● Action requise 1:
Relevez dans le texte sur la colère les adjectifs qui décrivent les différents degrés de cette émotion.
● Action requise 2:
D'après le texte sur la colère, que traduit cette émotion ?

● Extrait du texte:
● ● ● ● ●
Par Emilie Gabillet
paru en décembre 2017
Aider N° 3
  • colère
  • destructeur
  • libération
  • Cas de Roger et Mireille
  • Cas de Léa et Marie
  • Différencier l’émotion et le comportement
  • Une pulsion de vie parfois

Mon sentiment de colère, destructeur ou libérateur ?

La colère fait partie des émotions naturelles dont on se sent parfois coupables. Pourtant, quand on l'examine de près, on s'aperçoit qu'elle vient nous éclairer sur ce qui se passe à l'intérieur de nous de manière souvent inconsciente. Ce qui est particulièrement important pour les aidants.


Sortons tout d’abord du clivage émotion positive/ émotion négative. La colère est une émotion naturelle et spontanée qui traduit une frustration liée au décalage entre la réalité telle qu’elle est et la réalité telle que l’on aimerait qu’elle soit. C’est une émotion pleine de nuances, on peut être en effet plus ou moins en colère : mécontent, exaspéré voire indigné. Elle peut s’exprimer dans des situations du quotidien très diverses.
● ● ● ● ●
● Données extraites:
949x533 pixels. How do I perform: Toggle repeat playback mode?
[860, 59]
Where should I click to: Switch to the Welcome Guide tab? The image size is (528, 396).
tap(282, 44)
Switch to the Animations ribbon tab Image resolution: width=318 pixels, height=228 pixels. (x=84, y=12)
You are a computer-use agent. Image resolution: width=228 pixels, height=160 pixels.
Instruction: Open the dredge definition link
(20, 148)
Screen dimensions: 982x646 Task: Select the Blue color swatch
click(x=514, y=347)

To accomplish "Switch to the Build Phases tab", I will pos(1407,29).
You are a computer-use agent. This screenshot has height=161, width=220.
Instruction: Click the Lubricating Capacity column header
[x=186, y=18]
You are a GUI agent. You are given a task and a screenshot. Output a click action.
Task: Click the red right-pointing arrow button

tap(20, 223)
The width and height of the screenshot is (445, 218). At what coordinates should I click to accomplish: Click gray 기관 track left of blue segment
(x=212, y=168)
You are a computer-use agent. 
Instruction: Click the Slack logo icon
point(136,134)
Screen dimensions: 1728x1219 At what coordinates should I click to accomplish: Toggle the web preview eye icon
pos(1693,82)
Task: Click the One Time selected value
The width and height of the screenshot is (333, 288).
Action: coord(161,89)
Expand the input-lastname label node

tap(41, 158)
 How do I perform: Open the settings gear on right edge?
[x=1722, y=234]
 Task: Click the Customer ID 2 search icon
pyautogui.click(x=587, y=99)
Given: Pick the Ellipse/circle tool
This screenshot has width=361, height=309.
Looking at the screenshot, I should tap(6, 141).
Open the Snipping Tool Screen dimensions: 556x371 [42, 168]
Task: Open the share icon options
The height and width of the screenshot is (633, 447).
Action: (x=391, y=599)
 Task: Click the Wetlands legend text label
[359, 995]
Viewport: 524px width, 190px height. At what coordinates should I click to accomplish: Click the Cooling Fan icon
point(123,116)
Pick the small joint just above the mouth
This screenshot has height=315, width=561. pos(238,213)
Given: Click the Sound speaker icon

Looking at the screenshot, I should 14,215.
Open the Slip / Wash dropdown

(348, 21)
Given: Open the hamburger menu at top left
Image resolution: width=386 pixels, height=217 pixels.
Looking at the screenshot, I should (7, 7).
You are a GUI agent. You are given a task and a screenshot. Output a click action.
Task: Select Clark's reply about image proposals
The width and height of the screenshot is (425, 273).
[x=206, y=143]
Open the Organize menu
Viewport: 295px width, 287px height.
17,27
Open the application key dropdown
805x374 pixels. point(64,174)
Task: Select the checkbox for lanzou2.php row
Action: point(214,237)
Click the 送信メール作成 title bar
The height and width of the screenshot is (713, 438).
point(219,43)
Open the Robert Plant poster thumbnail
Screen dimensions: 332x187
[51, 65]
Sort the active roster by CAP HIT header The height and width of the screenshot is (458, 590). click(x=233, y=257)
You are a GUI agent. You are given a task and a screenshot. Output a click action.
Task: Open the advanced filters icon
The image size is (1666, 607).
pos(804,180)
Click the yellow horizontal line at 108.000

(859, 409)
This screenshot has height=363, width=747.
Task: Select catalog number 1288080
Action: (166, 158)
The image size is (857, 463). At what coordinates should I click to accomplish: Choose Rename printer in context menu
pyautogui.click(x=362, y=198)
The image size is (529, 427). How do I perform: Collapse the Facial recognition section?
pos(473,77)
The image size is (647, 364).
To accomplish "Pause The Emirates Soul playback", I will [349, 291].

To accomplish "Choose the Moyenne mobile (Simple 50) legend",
● ● ● ● ●
● Résultat attendu 1:
mécontent, exaspéré, indigné

● Résultat attendu 2:
Elle traduit une frustration liée au décalage entre la réalité telle qu'elle est et la réalité telle que l'on aimerait qu'elle soit.